Pixel coordinate grounding records:

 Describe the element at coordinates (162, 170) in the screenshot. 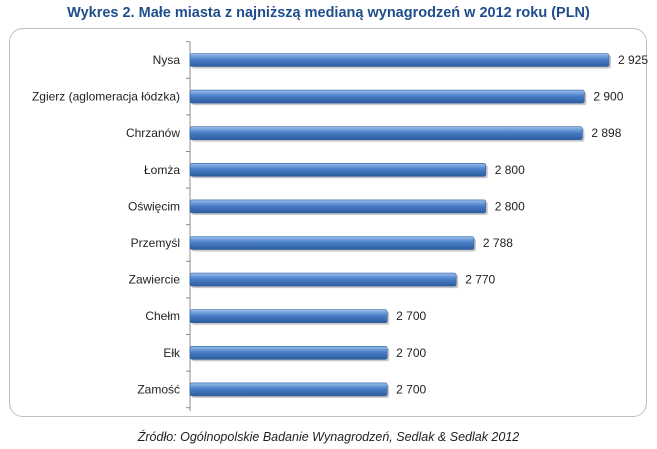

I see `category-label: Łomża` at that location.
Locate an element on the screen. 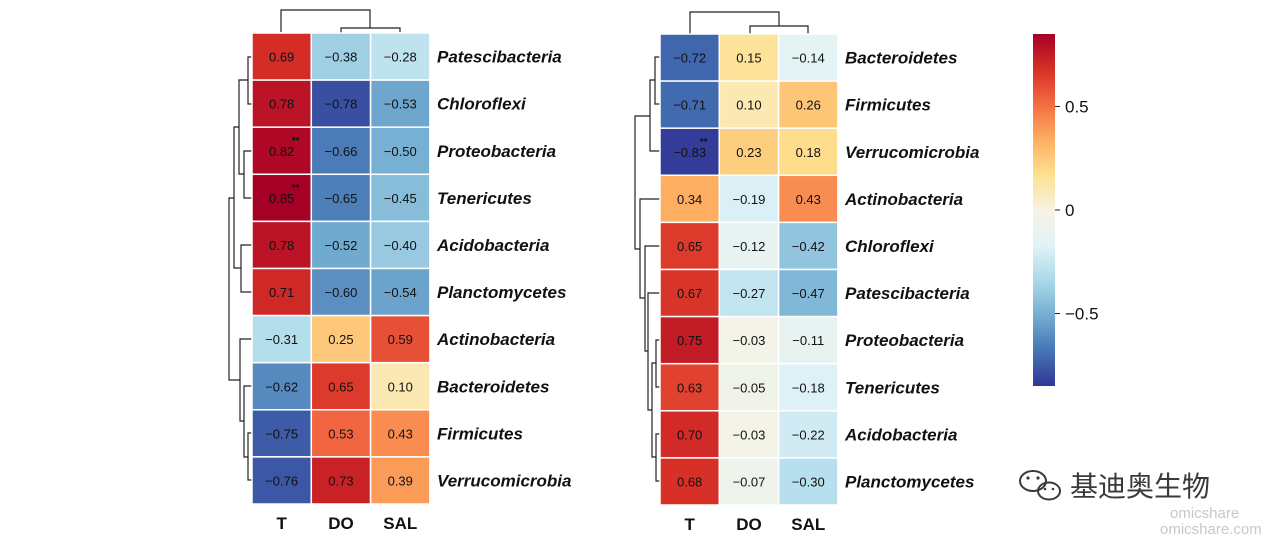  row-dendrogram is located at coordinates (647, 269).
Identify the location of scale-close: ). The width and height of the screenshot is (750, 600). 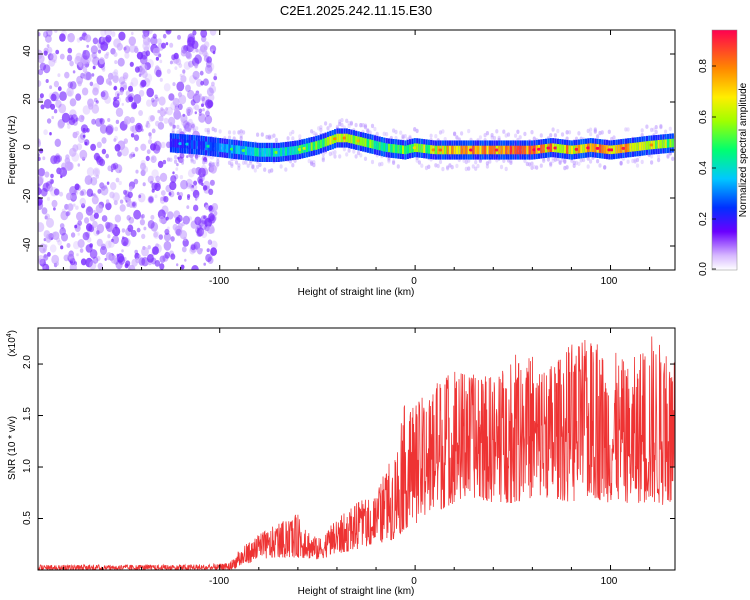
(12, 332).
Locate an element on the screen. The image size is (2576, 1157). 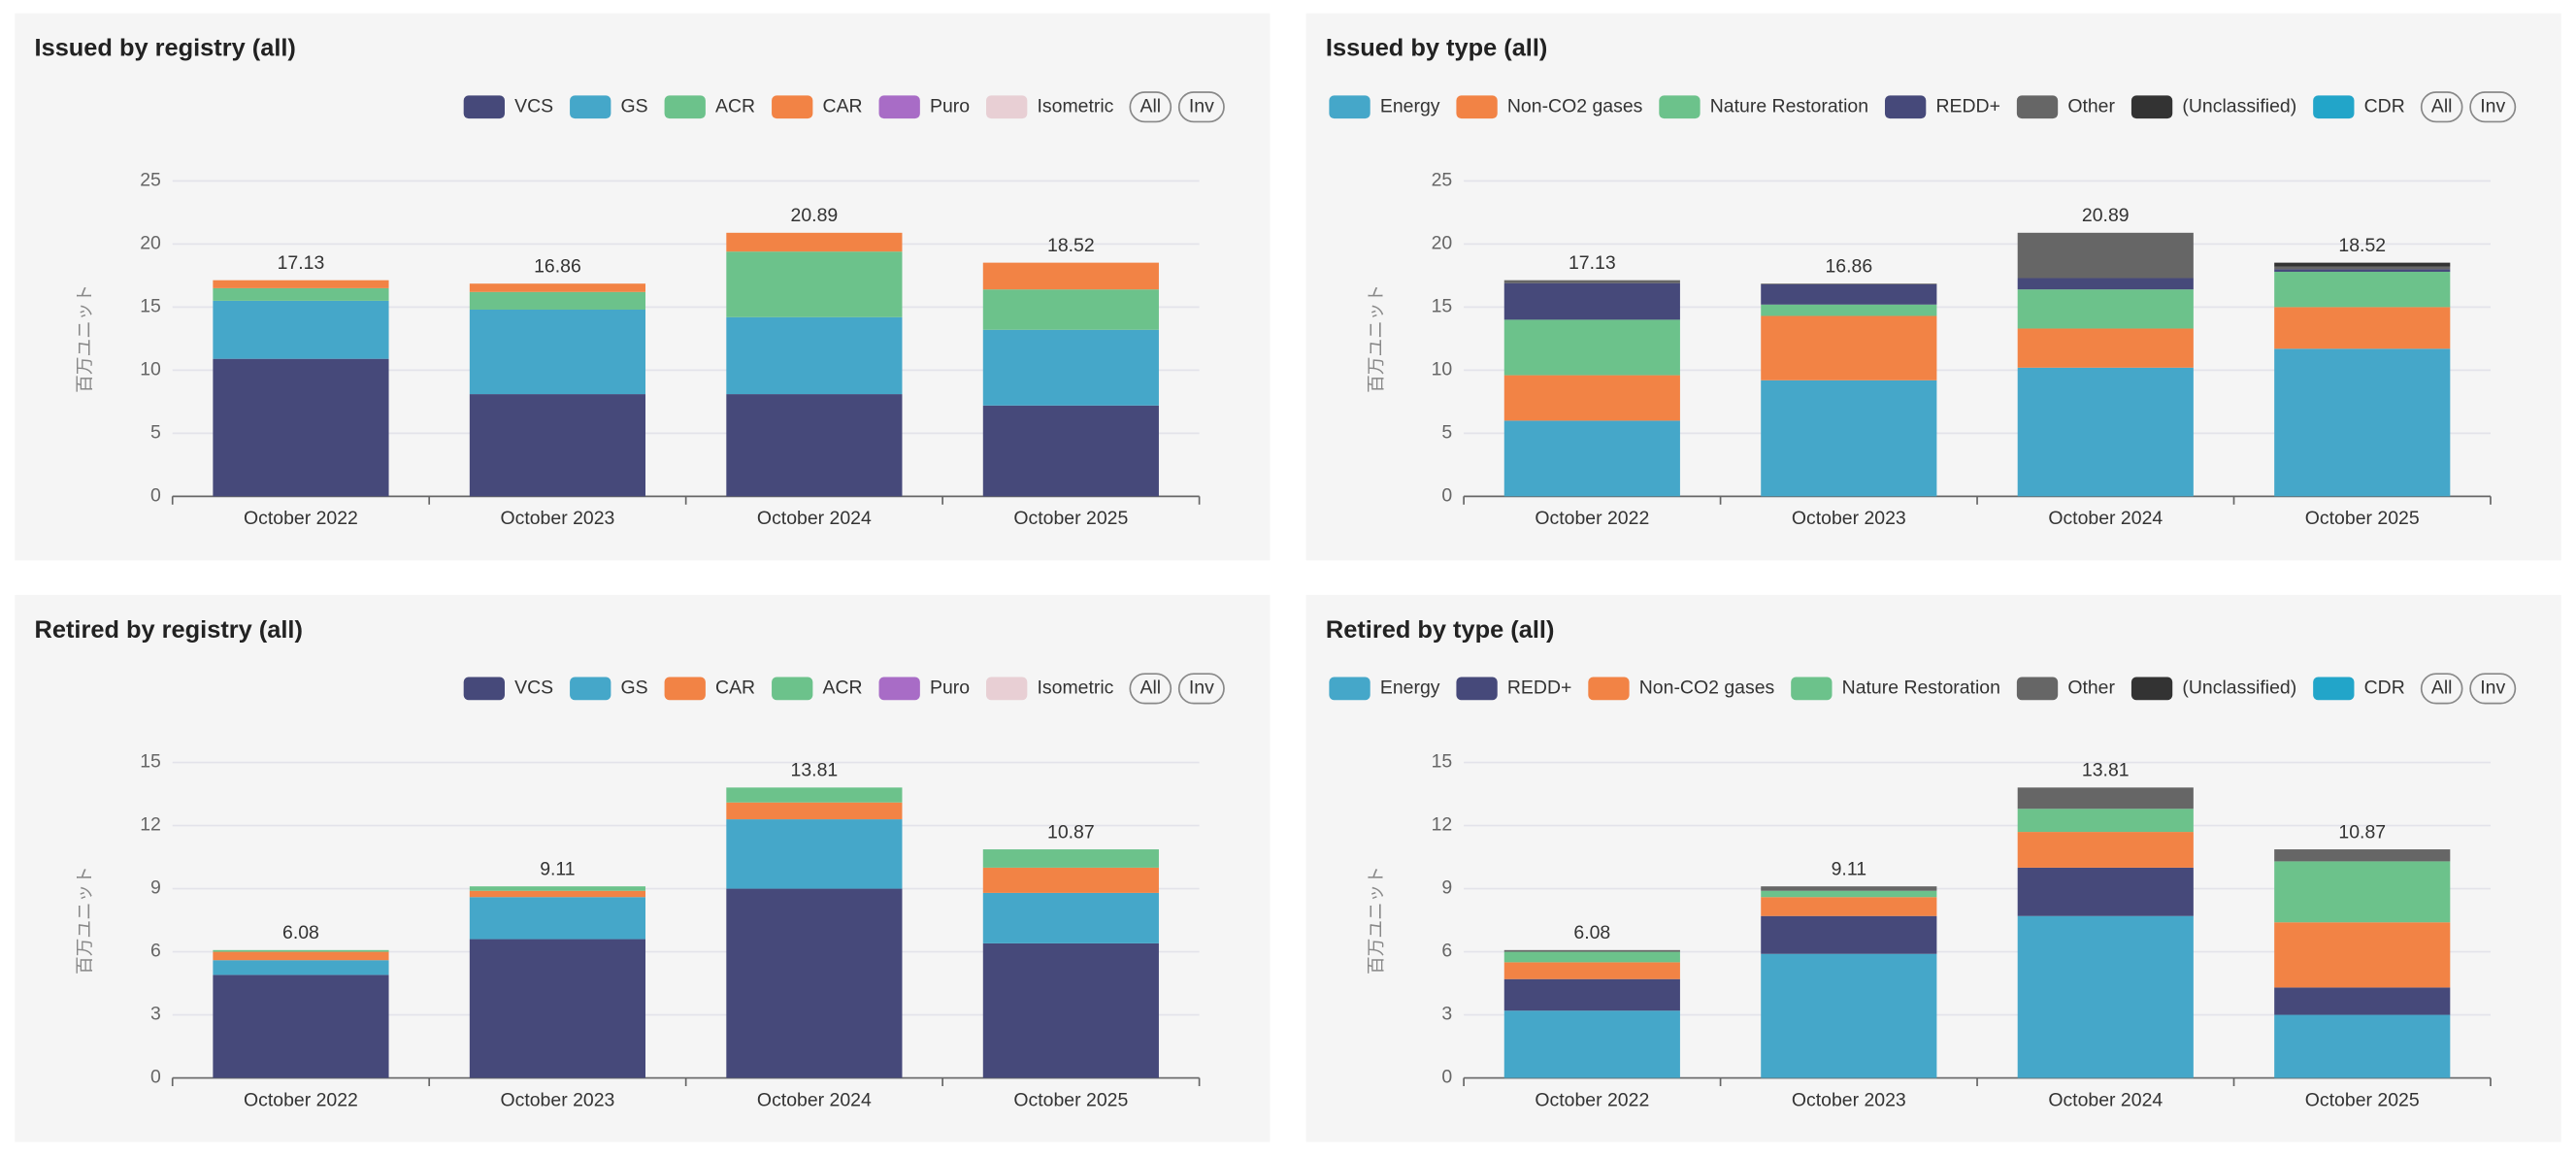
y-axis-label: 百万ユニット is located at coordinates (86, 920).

PROBLEM TO SOLVE
Please rewrite the records starting at the line containing "Locate an element on the screen. The" and ending at the end of the records, with "screen" swapped for "display" and all else unchanged. Leave the pictures out of your answer.

SOLUTION FOR THIS EXERCISE
Locate an element on the display. The image size is (2576, 1157). 
y-axis-label: 百万ユニット is located at coordinates (86, 920).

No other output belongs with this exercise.